A geringonça europeia

Se a saída de Portugal da União Europeia muito se aparenta com um conto de Poe, ser europeísta por clubismo e sem espaço para a crítica não é, também, solução.

Pergunta: será que se pode dizer que desde a integração de Portugal na CEE e até aos dias de hoje (passando pela adoção da moeda única), o funcionamento da União Europeia se tornou de tal modo complexo, que apenas os mais atentos e (in)formados estarão em posição de verdadeiramente compreender todas as peças do xadrez europeu e as regras por que aquelas se movem?

Resposta: poder, pode, mas estaríamos bem longe da realidade. Na verdade, nem mesmo os mais argutos podem afiançar compreender integral e inequivocamente o funcionamento da União.

Explicando:

Para além das conhecidas (e institucionalmente reconhecidas) peças que se multiplicam no tabuleiro orgânico da União, paira sobre (quase) todas elas (e certamente sobre todos nós) uma entidade que não é rei, nem rainha, não é bispo, nem cavalo, não é torre, nem peão. Sabemos como se chama e temos (mais ou menos) uma ideia do que vai fazendo. Mas não sabemos bem o que é. Não é instituição, nem é órgão, mas também não é mero fórum informal dos ministros das finanças dos Estados-Membros da zona euro (como a leitura do Tratado de Lisboa poderia fazer adivinhar).

Entre o reconhecimento da sua existência no Tratado de Lisboa e a ausência de estatuto ou regras que pautem o seu funcionamento, atribuições e, mais curioso (ou não), responsabilização, o Eurogrupo é, em sentido próprio, uma verdadeira “geringonça”.

Não deixa de ser castiço que nas entranhas daquele que será o maior bastião mundial da democracia, brote, como um dos seus mais poderosos stakeholders (e até por contraste com a crescente burocracia que pauta o funcionamento da União), uma engenhoca que tenha a reger a sua atuação apenas um artigo (137º) no Tratado de Lisboa e um protocolo que tem mais considerandos (3) do que normas reguladoras (2 artigos).

E se, por um lado, é claro para muitos que esta maquineta não tem regras de tráfego estabelecidas, a crítica séria à sua circulação pouco se tem visto – pelo menos por cá. Como em outros temas da nossa vida pública, reina a bipolaridade opinativa – é esse o panorama atual do nosso querido Portugal político: se aqueles que são contra a pertença de Portugal à (ou até existência da) União Europeia, pudessem ver-se livres dela em troca da falanginha do mindinho da mão esquerda, ofereceriam a mão direita como brinde; já os que se dizem a favor do projeto europeu, gritam quanto podem que são mais europeístas que o vizinho – ou que pelo menos o são há mais tempo – sem se deterem na mais importante ferramenta para a sua construção: a crítica séria.
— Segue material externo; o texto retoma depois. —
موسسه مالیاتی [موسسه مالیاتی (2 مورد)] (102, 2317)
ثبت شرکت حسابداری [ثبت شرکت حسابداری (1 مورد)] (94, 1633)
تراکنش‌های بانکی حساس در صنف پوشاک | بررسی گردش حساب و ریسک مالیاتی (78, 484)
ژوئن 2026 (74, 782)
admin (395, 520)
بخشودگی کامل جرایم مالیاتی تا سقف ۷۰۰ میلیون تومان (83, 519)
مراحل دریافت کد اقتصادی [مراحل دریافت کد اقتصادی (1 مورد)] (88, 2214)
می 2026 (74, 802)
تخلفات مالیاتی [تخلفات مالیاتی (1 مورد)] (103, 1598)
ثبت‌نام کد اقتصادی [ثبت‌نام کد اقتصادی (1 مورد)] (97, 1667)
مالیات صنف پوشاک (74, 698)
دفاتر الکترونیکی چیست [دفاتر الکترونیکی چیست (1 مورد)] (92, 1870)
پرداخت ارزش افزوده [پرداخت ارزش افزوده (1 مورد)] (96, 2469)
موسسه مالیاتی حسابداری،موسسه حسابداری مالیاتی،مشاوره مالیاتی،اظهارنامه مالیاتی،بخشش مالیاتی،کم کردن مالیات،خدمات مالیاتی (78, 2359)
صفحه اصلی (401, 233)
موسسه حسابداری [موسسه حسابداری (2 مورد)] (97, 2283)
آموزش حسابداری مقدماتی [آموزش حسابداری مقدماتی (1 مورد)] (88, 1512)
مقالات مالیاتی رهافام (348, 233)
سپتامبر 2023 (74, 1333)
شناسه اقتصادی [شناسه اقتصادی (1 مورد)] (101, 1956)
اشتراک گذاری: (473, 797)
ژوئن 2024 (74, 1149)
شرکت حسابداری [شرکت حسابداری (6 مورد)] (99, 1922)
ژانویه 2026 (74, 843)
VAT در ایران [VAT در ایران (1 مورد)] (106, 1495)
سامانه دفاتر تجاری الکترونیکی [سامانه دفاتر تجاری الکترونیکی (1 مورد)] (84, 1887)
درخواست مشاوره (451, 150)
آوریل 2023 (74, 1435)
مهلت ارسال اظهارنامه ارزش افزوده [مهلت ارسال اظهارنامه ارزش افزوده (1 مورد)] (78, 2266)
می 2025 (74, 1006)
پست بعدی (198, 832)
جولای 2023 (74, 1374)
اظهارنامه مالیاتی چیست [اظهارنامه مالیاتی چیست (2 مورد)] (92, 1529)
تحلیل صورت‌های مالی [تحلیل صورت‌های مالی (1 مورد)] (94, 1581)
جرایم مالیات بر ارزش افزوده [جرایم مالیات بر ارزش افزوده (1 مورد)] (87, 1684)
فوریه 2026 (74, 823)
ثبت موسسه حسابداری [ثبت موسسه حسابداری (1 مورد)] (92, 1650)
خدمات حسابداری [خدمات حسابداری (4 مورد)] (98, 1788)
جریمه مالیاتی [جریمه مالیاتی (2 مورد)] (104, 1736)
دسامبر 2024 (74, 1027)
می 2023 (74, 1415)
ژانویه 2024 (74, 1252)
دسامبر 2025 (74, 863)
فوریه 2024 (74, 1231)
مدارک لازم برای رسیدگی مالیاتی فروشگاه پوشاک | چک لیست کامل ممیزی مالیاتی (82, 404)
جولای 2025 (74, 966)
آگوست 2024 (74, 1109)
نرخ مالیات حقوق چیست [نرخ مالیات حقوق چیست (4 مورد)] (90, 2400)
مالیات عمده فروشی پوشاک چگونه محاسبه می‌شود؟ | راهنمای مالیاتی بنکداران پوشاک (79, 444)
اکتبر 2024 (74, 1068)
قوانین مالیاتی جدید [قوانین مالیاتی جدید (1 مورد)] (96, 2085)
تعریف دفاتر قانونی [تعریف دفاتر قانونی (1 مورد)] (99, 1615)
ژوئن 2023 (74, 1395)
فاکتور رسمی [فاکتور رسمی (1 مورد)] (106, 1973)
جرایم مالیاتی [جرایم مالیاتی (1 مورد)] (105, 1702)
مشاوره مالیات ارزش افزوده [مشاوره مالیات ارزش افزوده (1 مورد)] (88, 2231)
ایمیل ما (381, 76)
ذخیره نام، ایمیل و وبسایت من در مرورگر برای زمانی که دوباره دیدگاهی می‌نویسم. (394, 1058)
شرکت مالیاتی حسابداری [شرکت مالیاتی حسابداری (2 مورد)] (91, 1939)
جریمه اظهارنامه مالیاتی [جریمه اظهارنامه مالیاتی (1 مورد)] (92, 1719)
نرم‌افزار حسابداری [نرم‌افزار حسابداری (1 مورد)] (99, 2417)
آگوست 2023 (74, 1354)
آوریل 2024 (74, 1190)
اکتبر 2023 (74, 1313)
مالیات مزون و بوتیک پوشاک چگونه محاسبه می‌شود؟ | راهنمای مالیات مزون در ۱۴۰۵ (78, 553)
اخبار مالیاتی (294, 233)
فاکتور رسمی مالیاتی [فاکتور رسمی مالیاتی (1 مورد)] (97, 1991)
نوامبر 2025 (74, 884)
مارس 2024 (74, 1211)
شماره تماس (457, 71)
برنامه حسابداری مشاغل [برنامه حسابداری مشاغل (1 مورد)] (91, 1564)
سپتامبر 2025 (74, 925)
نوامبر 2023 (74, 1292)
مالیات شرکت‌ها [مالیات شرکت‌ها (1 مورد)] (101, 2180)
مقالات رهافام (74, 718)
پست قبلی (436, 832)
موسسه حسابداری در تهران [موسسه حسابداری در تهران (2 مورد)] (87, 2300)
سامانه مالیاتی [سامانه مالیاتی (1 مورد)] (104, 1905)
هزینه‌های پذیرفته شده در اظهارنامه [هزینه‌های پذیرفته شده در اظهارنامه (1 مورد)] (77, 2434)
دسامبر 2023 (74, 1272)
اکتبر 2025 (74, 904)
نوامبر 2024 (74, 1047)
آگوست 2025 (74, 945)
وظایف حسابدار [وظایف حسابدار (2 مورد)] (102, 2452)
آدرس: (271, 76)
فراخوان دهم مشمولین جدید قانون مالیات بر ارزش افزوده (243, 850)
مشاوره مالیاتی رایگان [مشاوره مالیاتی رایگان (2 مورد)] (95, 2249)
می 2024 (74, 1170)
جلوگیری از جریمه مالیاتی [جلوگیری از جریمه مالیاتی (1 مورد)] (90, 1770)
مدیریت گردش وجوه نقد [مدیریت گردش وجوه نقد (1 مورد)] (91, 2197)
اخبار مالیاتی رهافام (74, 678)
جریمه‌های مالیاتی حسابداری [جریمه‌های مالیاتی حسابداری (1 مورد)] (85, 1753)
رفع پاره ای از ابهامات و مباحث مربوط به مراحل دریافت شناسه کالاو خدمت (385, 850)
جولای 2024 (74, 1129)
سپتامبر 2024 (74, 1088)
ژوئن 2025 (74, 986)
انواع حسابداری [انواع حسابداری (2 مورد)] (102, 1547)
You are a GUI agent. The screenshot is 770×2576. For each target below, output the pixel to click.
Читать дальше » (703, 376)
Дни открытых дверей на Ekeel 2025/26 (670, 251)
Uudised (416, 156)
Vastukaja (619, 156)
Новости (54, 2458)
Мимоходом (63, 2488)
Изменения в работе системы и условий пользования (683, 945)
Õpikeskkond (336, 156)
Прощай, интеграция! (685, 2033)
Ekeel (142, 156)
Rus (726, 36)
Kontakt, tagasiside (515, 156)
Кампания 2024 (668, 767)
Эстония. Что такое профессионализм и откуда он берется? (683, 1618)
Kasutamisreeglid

Se a saída de Portugal da União Europeia muito se aparenta com um conto de Poe, ser europeísta por clubismo e sem espaço para a crítica não é, também, solução.

Ser verdadeiramente europeísta deverá necessariamente passar por ser um construtor lúcido e crítico desse projeto, pugnando contra as suas (variadas) imperfeições, (muitas) incongruências e (ainda e mais) insuficiências.

A lista de críticas será extensa, mas a clarificação da natureza e papel do Eurogrupo, a regulamentação (séria) das suas atribuições efetivas, bem como a forma como estas se deverão articular com aquelas das verdadeiras instituições europeias e, não é demais sublinhar, dos mecanismos de responsabilização deste verdadeiro OVNI, com nome, mas sem natureza jurídica, deveria estar no topo dessa lista.

No meio de tantos temas quentes (e alguns realmente importantes), perguntar-se-á: será este um debate essencial? Olhando para o manancial crescente de notícias que começam por “Eurogrupo determina que...” e incluem o substantivo próprio “Portugal”, dir-se-á: xeque ao rei.